Addition of a compact_map/2 function to the Enum module

I propose adding compact_map/2 to the Enum module.

What is it?

Sometimes you want to map over a collection, but sometimes you want to map over a collection keeping only what’s not nil.

Can you do it now?

Yes, you can definitely already do it. You have some options.
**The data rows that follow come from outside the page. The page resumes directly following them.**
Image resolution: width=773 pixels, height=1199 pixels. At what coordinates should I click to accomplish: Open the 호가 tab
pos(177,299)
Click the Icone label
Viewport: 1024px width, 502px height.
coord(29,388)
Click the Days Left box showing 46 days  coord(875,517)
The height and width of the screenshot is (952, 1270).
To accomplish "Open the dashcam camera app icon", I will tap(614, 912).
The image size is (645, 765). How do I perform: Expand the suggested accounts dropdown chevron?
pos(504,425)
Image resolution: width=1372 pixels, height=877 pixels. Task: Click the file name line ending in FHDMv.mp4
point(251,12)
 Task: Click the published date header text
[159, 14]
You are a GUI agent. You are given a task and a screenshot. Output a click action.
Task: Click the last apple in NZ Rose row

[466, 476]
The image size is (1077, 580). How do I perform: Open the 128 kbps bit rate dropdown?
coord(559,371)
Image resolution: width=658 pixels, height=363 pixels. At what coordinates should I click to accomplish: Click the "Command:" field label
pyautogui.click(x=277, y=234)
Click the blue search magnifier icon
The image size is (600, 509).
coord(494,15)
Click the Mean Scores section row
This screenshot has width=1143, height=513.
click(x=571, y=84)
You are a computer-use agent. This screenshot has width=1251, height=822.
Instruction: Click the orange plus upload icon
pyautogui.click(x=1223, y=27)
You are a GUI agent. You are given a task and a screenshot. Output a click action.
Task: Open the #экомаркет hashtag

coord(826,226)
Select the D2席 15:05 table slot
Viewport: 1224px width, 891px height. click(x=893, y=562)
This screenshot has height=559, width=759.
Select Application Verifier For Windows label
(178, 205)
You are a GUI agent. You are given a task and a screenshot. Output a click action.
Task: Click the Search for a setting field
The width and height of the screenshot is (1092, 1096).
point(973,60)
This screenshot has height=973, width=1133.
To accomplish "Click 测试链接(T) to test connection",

Most common, and shortest is:

Enum.map(list, &fun/1)
|> Enum.reject(&is_nil/1)

The reason I don’t love this code, is because mentally I don’t think of it as a map step, and a separate filter step, and when reading the code the reject step feels a bit like noise. Sure if you are rejecting anything less than 3, that’s a part of the logic that should be explicit. But mapping without the nils in my mind feels more like a particular flavor of mapping, rather than two separate steps. These two steps also mean an additional pass over the list. You can do it more efficiently(about 2.5-3.5x more efficiently based on some quick benchmarks), but it requires breaking out reduce/3, which while it’s certainly the most powerful of the Enum functions, it can sometimes feel verbose for simpler things:

Enum.reduce(list, [], fn element, acc ->
  case fun.(element) do
    nil -> acc
    result -> [result | acc]
  end  
end)
|> Enum.reverse()

It feels like a mouthful for just mapping without the nils.

There is a single line solution using just stdlib functions, but this is peak code golf/“just because you can, doesn’t mean you should” level coding. Really smelly stuff to me:

Enum.flat_map(list, &List.wrap(fun.(&1)))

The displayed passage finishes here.